I love the concept of this card, but for the life of me have never been able to make it work in a deck. Since it almost requires low threat to work, I tend to splash it into decks that are not predominantly tactics, in which case it can get be a bit pricey. I though it would be a good fit in my Faramir Ranger/Trap deck, but find by the time I get a song of battle out and pay 2 resources, I could have already used several ithilien pits to more easily take down staging enemies.

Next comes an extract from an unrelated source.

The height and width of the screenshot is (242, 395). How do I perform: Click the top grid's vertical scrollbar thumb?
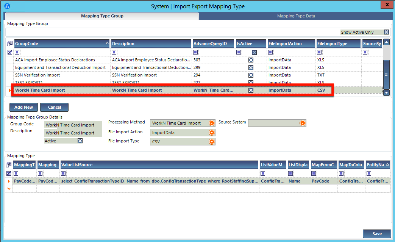point(386,74)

I really want to like this card, but guess I haven't figured out how to use it. — MDuckworth83 3230

"I need to kill fast, and Great Yew Bow too slow" - John Freeman

Great Yew Bow might fit a certain narrow archetype, say, a threat-reducing deck that's running Bard the Bowman, but I can't think of many cases where I wouldn't rather be using Hands Upon the Bow. That card gives you the same snipe effect, doesn't take up a restricted slot (so you can wield double Bow of the Galadhrim or Dagger of Westernesse for +4,) and even gives you a bonus +1 to attack, which makes it a lot more likely you'll actually kill something. While Great Yew Bow has the advantage of long-term reuse, you'll have to take multiple turns to kill most enemies above weenie level, which won't cut it when the threat is piling up. If sniping the staging area is going to be your main strategy, you might also consider just adding Haldir of Lórien to your team, which will give you access to Lore's various tools for keeping enemies in the staging area.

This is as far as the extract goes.